取締役の反旗

経営改善の相談を受けた企業で、3月初旬から業務改善に着手しています。この会社で、社長以外の取締役が全支店に社長を誹謗中傷するFAXを送付してしまいました。着手している業務改善のことには一切触れずに、社長個人や夫妻のことを誹謗中傷しているのです。

私が推測する処では、この企業は急成長をした企業で、古参取締役にとっては、いま社長がやり始めた会社の改革(仲良しグループから会社組織への脱皮)は自分達の既得権が侵される可能性が強いと考え、あろうことか推進しつつある業務改革の内容ではなく社長個人を誹謗中傷してきたのです。

このFAXの事実を知ったときに社長は激怒し逆上していましたので、私は「会社組織が成長を続ける途中ではよくあるケースです。社長は感情的にならず冷静に"会社の将来のこと"と"他の従業員のこと"を考えて対処することが大切です。感情的になると相手の思うツボです。」とお伝えし、諸策を教授しました。

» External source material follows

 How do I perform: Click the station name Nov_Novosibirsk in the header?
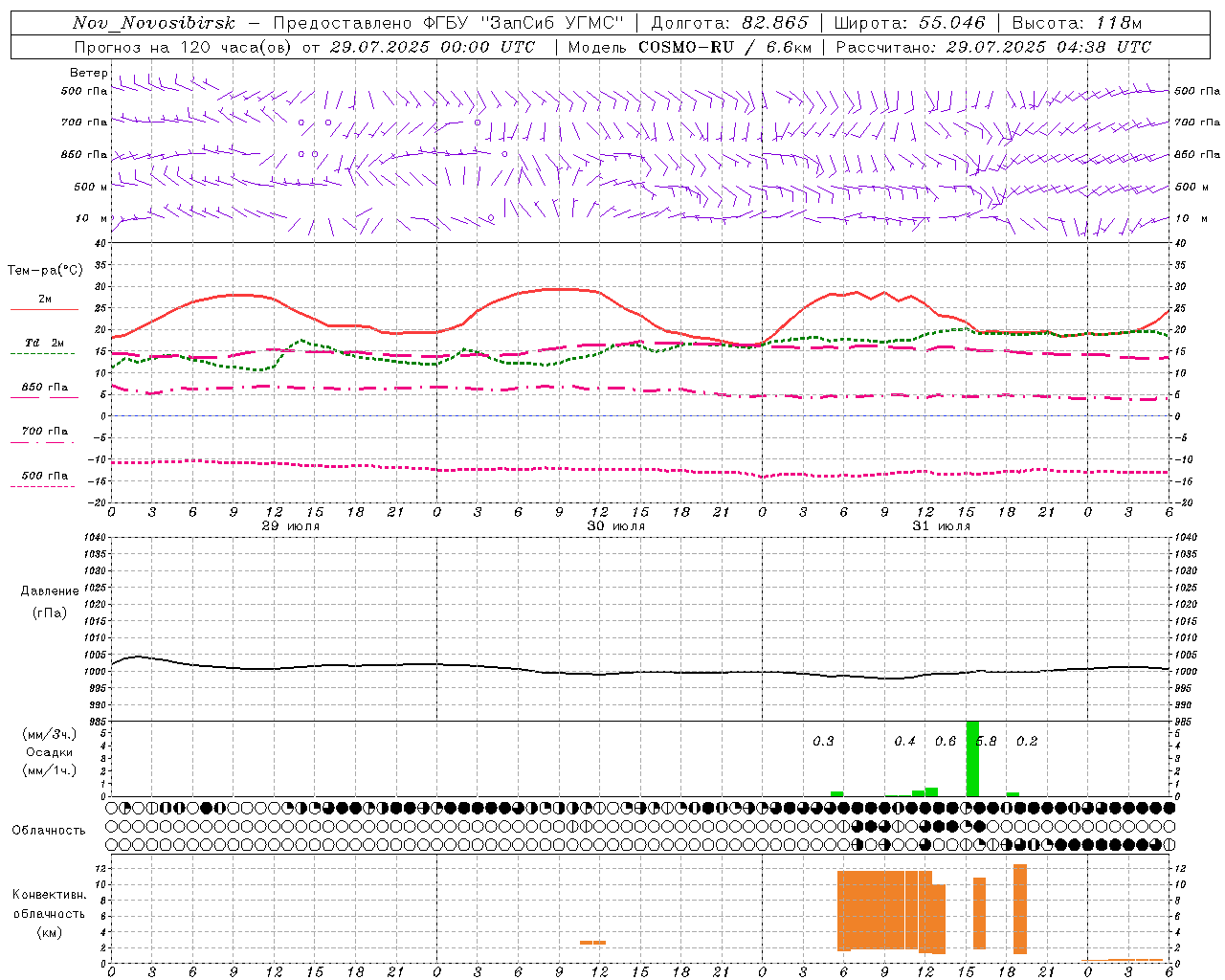coord(153,23)
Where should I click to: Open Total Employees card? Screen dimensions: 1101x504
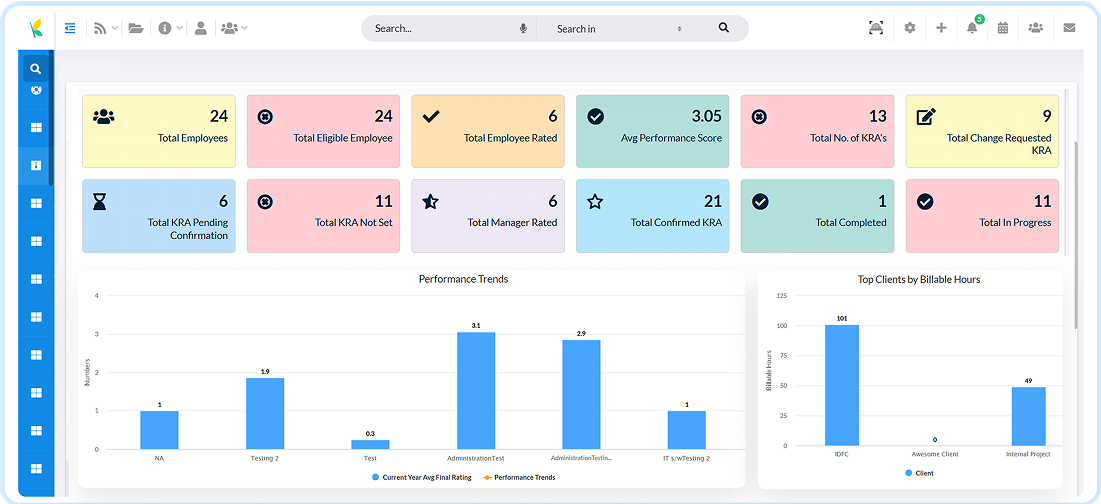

急成長することは一見素晴らしいことにも思えるのですが、その過程ではどうしてもヒズミが出るものですネ・・・。過去、成功したベンチャービジネスの数社にアドバイスしてきましたが、このときには「過去に固執せずに上手く"脱皮"できるか否か」で次のステージに進出できるか否かが決まるようです。

業務改革や会社の組織改革を行うときには反抗勢力と遭遇するのが当たり前のことであり、出来るだけそれを解決するよう努力するのですが、今回のケースの場合は、反旗を翻した取締役さん達は取締役を期中で辞任してもらうしか方法は無いようです。相互の信頼関係が崩壊していますから・・・。